Genecentric: a package to uncover graph-theoretic structure in high-throughput epistasis data
1 Department of Computer Science, Tufts University, Medford, MA 02155, USA
2 Department of Computer Science, Brown University, Providence, RI 02912, USA
BMC Bioinformatics 2013, 14:23 doi:10.1186/1471-2105-14-23Published: 18 January 2013
New technology has resulted in high-throughput screens for pairwise genetic interactions in yeast and other model organisms. For each pair in a collection of non-essential genes, an epistasis score is obtained, representing how much sicker (or healthier) the double-knockout organism will be compared to what would be expected from the sickness of the component single knockouts. Recent algorithmic work has identified graph-theoretic patterns in this data that can indicate functional modules, and even sets of genes that may occur in compensatory pathways, such as a BPM-type schema first introduced by Kelley and Ideker. However, to date, any algorithms for finding such patterns in the data were implemented internally, with no software being made publically available.

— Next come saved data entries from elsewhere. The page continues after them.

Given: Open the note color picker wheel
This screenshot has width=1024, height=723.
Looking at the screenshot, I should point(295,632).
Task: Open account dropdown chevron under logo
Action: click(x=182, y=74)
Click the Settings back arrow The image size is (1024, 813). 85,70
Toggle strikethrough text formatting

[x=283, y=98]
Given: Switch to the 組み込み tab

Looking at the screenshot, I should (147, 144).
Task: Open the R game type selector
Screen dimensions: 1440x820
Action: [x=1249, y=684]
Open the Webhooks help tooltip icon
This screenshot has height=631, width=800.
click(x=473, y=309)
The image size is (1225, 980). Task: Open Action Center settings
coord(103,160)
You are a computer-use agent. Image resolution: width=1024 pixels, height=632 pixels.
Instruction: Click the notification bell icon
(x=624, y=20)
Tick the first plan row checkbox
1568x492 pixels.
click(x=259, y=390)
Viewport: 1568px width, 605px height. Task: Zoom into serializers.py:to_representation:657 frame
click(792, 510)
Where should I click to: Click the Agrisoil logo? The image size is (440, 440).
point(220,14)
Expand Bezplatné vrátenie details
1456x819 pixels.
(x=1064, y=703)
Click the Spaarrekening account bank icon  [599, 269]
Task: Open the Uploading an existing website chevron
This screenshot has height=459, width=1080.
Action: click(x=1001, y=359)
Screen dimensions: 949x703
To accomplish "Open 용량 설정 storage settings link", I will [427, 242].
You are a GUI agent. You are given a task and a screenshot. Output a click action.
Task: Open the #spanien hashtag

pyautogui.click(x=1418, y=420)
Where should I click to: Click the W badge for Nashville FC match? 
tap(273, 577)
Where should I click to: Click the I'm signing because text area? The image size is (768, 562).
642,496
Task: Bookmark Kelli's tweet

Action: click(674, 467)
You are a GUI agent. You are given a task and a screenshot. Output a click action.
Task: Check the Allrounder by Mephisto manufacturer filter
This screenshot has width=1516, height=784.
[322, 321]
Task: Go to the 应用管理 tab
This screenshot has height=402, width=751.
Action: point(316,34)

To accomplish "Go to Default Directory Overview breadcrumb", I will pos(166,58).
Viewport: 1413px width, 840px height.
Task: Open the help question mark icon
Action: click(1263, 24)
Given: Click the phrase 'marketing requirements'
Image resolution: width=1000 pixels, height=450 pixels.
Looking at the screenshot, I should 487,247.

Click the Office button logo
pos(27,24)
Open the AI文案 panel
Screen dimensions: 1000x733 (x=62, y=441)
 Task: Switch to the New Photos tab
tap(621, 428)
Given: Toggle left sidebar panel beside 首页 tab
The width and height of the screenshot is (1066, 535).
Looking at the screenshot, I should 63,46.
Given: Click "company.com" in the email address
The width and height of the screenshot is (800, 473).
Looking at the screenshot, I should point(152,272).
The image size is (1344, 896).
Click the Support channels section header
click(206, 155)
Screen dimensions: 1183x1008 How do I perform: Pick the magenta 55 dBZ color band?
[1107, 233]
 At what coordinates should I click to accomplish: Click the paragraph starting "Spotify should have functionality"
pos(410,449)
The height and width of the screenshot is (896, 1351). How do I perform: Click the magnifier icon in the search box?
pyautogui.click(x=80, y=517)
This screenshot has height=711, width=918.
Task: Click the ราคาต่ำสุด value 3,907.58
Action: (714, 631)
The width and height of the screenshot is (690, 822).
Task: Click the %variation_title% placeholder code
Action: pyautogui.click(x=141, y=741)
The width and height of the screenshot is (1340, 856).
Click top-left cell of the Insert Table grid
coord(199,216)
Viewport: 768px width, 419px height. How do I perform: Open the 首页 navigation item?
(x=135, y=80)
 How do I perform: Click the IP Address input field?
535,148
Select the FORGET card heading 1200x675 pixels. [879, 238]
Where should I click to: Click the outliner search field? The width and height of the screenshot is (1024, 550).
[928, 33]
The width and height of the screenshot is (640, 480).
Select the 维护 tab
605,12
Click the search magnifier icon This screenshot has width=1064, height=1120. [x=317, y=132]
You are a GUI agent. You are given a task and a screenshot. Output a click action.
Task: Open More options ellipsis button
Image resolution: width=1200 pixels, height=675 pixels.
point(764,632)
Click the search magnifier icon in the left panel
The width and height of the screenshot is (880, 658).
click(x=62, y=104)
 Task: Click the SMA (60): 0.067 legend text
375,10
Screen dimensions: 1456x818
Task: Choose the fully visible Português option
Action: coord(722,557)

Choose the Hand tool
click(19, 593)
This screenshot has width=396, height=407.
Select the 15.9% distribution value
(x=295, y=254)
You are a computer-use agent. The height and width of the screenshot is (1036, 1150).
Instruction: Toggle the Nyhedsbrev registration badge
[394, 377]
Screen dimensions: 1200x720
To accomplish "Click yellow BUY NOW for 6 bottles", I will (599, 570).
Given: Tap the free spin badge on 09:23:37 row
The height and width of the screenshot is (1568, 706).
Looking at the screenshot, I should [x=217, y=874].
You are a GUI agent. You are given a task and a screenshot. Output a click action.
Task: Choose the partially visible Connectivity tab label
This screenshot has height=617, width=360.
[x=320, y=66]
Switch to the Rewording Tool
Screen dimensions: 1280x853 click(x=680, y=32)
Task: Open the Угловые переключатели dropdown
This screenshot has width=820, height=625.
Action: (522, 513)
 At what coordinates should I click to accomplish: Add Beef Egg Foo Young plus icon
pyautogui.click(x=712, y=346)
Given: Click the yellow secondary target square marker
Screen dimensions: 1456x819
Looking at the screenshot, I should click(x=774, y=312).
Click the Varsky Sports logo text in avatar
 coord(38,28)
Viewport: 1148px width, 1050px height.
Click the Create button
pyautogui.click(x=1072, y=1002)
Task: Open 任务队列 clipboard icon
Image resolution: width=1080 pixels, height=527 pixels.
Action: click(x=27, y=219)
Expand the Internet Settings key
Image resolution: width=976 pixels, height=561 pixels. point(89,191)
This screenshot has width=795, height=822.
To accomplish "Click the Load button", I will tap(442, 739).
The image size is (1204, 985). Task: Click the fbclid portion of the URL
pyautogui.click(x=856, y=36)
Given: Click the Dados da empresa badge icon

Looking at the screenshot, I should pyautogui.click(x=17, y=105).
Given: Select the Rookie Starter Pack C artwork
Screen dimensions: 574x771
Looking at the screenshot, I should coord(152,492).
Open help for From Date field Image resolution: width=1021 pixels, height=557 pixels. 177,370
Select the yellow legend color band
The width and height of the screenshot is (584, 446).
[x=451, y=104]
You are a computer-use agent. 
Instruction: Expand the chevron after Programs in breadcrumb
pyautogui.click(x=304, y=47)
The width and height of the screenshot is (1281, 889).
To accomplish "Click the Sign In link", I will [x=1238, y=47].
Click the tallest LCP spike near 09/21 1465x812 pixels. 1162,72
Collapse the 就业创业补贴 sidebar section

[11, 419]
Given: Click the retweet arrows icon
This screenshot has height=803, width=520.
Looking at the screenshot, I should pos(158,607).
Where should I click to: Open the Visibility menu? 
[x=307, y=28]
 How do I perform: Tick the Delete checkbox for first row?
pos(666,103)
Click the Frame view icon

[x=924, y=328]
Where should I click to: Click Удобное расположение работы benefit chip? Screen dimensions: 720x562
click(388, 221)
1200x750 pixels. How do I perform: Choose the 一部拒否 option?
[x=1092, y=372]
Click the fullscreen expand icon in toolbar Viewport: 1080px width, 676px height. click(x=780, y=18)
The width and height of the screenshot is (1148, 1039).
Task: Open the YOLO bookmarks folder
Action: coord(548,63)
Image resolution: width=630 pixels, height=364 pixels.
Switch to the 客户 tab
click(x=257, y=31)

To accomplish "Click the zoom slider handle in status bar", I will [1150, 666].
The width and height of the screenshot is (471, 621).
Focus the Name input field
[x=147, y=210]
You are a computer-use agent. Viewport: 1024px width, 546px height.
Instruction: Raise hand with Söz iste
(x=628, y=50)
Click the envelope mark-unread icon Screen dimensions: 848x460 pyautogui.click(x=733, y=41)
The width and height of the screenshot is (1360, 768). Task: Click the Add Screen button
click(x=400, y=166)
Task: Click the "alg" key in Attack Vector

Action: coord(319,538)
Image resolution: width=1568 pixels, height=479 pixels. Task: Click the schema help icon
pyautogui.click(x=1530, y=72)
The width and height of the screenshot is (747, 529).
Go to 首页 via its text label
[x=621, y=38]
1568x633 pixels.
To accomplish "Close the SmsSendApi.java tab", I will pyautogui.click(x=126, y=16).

Genecentric is a new package that implements a parallelized version of the Leiserson et al. algorithm (J Comput Biol 18:1399-1409, 2011) for generating generalized BPMs from high-throughput genetic interaction data. Given a matrix of weighted epistasis values for a set of double knock-outs, Genecentric returns a list of generalized BPMs that may represent compensatory pathways. Genecentric also has an extension, GenecentricGO, to query FuncAssociate (Bioinformatics 25:3043-3044, 2009) to retrieve GO enrichment statistics on generated BPMs. Python is the only dependency, and our web site provides working examples and documentation.
We find that Genecentric can be used to find coherent functional and perhaps compensatory gene sets from high throughput genetic interaction data. Genecentric is made freely available for download under the GPLv2 from http://bcb.cs.tufts.edu/genecentric webcite.